▶ What is being asked
What is the number of lines in this data that contain the word "resolution"? Give the number alone.

▼

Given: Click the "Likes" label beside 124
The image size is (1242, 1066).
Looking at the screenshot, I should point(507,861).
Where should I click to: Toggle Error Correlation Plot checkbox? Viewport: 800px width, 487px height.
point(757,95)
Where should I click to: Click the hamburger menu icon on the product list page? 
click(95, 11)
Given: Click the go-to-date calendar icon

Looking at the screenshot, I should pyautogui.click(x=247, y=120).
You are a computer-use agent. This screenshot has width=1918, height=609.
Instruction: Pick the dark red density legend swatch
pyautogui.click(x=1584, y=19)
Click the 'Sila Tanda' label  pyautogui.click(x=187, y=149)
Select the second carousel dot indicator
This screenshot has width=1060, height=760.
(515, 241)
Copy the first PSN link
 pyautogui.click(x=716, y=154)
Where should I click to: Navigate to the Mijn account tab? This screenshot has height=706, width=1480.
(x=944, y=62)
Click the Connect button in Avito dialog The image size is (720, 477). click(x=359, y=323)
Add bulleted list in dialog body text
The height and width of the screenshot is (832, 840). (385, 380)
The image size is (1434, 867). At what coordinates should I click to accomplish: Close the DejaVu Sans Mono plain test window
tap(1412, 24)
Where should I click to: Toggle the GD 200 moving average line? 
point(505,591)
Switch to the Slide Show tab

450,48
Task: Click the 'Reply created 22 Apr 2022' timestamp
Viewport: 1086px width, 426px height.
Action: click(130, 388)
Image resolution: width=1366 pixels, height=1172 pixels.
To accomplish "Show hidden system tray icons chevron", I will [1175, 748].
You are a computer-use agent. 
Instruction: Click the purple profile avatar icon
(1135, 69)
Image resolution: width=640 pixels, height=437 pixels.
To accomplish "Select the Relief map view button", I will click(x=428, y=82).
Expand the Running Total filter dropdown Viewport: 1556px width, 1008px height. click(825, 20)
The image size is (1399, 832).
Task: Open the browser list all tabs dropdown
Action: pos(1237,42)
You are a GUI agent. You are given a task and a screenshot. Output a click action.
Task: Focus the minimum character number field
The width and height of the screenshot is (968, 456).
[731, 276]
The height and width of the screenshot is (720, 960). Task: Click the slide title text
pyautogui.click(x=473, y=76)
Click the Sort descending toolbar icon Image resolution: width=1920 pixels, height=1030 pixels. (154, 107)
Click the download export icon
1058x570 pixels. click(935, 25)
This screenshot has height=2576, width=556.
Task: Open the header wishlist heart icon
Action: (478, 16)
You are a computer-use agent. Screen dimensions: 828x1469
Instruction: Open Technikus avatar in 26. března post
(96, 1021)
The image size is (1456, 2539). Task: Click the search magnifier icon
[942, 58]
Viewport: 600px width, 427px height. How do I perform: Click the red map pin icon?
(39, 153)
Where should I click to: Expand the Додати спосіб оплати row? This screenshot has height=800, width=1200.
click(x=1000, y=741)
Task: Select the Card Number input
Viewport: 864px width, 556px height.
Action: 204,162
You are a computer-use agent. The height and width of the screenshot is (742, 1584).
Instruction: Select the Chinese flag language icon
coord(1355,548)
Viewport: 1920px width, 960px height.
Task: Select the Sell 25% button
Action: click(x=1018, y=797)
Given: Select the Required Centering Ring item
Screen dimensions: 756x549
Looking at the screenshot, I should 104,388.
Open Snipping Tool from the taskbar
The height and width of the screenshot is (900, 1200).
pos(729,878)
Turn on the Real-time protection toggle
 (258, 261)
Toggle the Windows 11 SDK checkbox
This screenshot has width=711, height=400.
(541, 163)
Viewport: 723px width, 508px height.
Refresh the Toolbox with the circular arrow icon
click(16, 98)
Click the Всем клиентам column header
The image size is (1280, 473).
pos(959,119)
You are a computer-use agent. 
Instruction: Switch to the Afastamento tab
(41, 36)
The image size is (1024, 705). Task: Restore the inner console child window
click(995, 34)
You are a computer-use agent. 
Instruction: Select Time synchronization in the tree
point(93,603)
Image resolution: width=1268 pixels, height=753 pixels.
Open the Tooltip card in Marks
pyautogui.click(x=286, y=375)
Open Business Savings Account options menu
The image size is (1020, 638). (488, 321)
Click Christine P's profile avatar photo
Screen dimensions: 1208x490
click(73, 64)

▲

▶ Expected answer
4